Greenhouse Gas Equivalents Calculator
Convert any greenhouse gas quantity into CO₂ equivalent tonnes using its Global Warming Potential (GWP). Use it when reporting emissions or comparing the climate impact of different gases.
About this calculator
Different greenhouse gases trap heat at vastly different rates relative to CO₂. To compare them on a common scale, scientists use the concept of Global Warming Potential (GWP), which expresses how much warming a gas causes over a specified time horizon — typically 20 or 100 years — relative to the same mass of CO₂. The conversion formula is: CO₂e = gasAmount × GWP × conversionFactor, where gasAmount is measured in tonnes, GWP is the standardised factor for the chosen gas and time horizon, and conversionFactor accounts for any additional unit or purity adjustments. For example, methane (CH₄) has a GWP of 84 over 20 years or 28 over 100 years (AR6 values), meaning 1 tonne of methane equals 28 tonnes CO₂e over a century. Nitrous oxide (N₂O) has a GWP of 273 over 100 years, and many industrial fluorinated gases have GWPs in the thousands. Selecting the correct time horizon is critical because short-lived gases like methane appear far more potent over 20 years than 100.
How to use
Suppose you want to convert 5 tonnes of methane (CH₄) to CO₂ equivalent using a 100-year GWP of 28 and a conversionFactor of 1. Step 1 — Identify inputs: gasAmount = 5 t, GWP (gasType) = 28, conversionFactor = 1. Step 2 — Apply the formula: CO₂e = 5 × 28 × 1 = 140 tonnes CO₂e. Now suppose the gas is nitrous oxide with GWP = 273: CO₂e = 5 × 273 × 1 = 1,365 tonnes CO₂e. This shows how the same physical mass of different gases can have dramatically different climate impacts, underscoring why choosing the correct gas type matters enormously.

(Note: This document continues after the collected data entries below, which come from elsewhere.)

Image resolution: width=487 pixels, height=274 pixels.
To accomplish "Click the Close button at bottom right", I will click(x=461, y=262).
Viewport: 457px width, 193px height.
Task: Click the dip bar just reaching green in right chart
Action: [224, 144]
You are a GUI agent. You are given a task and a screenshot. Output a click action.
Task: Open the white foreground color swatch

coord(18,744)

Frequently asked questions
What is Global Warming Potential and why does the time horizon matter?
Global Warming Potential (GWP) is a measure of how much energy a greenhouse gas absorbs over a given period relative to CO₂, which has a GWP of 1 by definition. The time horizon matters because gases break down at different rates in the atmosphere — methane persists for about 12 years, while CO₂ can linger for centuries. Over 20 years methane's GWP is about 84, but over 100 years it falls to 28 because much of it has already decomposed. Choosing a 20-year horizon emphasises near-term warming from short-lived gases, while 100-year GWP is the standard used in most national and corporate emissions reporting.

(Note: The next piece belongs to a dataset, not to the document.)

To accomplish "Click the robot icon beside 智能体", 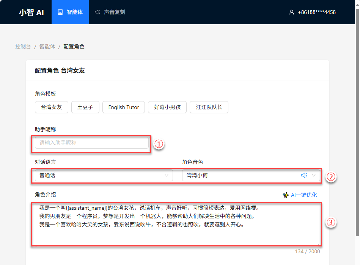I will pos(60,12).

Which greenhouse gases have the highest CO2 equivalent values?
Fluorinated gases — including sulfur hexafluoride (SF₆), hydrofluorocarbons (HFCs), and perfluorocarbons (PFCs) — have by far the highest GWPs, ranging from hundreds to over 23,000 times the warming impact of CO₂ over 100 years. SF₆, used in electrical switchgear, has a 100-year GWP of approximately 23,500. Although these gases are emitted in much smaller quantities than CO₂ or methane, even tiny leaks can represent enormous CO₂e values. This is why industrial leak detection and gas recovery programs are prioritised in manufacturing and utilities sectors.
How do I use CO2 equivalent values for corporate emissions reporting?
Corporate emissions reporting frameworks such as the GHG Protocol require all greenhouse gas emissions to be reported in CO₂ equivalent tonnes using IPCC-approved GWP values. You calculate CO₂e for each gas separately — using the formula CO₂e = gasAmount × GWP — and then sum all values to arrive at a total Scope 1, 2, or 3 figure. Most frameworks specify using 100-year GWP values from the latest IPCC Assessment Report. Consistent application of GWP factors across reporting periods is essential for tracking progress and enabling meaningful year-over-year comparisons.